→ **WORK INSTRUCTION**: Give the data again in full. Keep every line the same.

BEGIN

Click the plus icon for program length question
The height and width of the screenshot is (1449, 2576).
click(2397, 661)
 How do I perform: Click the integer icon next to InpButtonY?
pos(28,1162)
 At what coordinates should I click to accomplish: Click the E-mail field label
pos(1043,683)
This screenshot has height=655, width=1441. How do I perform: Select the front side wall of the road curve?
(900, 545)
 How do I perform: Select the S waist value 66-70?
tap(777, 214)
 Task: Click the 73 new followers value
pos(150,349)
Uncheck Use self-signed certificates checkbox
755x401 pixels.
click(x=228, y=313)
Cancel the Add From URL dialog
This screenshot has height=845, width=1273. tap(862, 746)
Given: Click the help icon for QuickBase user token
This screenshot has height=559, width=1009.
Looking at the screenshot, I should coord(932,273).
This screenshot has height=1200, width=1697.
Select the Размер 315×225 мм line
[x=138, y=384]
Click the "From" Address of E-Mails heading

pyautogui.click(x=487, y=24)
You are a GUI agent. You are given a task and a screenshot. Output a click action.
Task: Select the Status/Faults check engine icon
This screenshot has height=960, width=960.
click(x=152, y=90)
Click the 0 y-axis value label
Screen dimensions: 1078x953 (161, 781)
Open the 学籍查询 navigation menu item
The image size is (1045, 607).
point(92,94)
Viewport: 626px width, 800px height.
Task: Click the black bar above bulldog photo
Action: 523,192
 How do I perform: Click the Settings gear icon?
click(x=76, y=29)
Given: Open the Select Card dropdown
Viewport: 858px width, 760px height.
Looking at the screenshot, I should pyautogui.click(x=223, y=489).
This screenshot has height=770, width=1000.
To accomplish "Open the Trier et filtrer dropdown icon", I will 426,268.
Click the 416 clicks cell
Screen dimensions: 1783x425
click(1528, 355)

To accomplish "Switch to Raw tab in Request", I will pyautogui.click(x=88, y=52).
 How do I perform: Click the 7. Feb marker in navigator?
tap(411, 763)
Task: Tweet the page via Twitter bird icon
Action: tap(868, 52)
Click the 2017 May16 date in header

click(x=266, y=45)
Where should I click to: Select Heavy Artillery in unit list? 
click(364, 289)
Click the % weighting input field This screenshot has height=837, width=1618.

END

→ **SOLUTION TO THE PROBLEM**:
Click the plus icon for program length question
The height and width of the screenshot is (1449, 2576).
click(2397, 661)
 How do I perform: Click the integer icon next to InpButtonY?
pos(28,1162)
 At what coordinates should I click to accomplish: Click the E-mail field label
pos(1043,683)
This screenshot has height=655, width=1441. How do I perform: Select the front side wall of the road curve?
(900, 545)
 How do I perform: Select the S waist value 66-70?
tap(777, 214)
 Task: Click the 73 new followers value
pos(150,349)
Uncheck Use self-signed certificates checkbox
755x401 pixels.
click(x=228, y=313)
Cancel the Add From URL dialog
This screenshot has height=845, width=1273. tap(862, 746)
Given: Click the help icon for QuickBase user token
This screenshot has height=559, width=1009.
Looking at the screenshot, I should coord(932,273).
This screenshot has height=1200, width=1697.
Select the Размер 315×225 мм line
[x=138, y=384]
Click the "From" Address of E-Mails heading

pyautogui.click(x=487, y=24)
You are a GUI agent. You are given a task and a screenshot. Output a click action.
Task: Select the Status/Faults check engine icon
This screenshot has height=960, width=960.
click(x=152, y=90)
Click the 0 y-axis value label
Screen dimensions: 1078x953 (161, 781)
Open the 学籍查询 navigation menu item
The image size is (1045, 607).
point(92,94)
Viewport: 626px width, 800px height.
Task: Click the black bar above bulldog photo
Action: 523,192
 How do I perform: Click the Settings gear icon?
click(x=76, y=29)
Given: Open the Select Card dropdown
Viewport: 858px width, 760px height.
Looking at the screenshot, I should pyautogui.click(x=223, y=489).
This screenshot has height=770, width=1000.
To accomplish "Open the Trier et filtrer dropdown icon", I will 426,268.
Click the 416 clicks cell
Screen dimensions: 1783x425
click(1528, 355)

To accomplish "Switch to Raw tab in Request", I will pyautogui.click(x=88, y=52).
 How do I perform: Click the 7. Feb marker in navigator?
tap(411, 763)
Task: Tweet the page via Twitter bird icon
Action: tap(868, 52)
Click the 2017 May16 date in header

click(x=266, y=45)
Where should I click to: Select Heavy Artillery in unit list? 
click(364, 289)
Click the % weighting input field This screenshot has height=837, width=1618.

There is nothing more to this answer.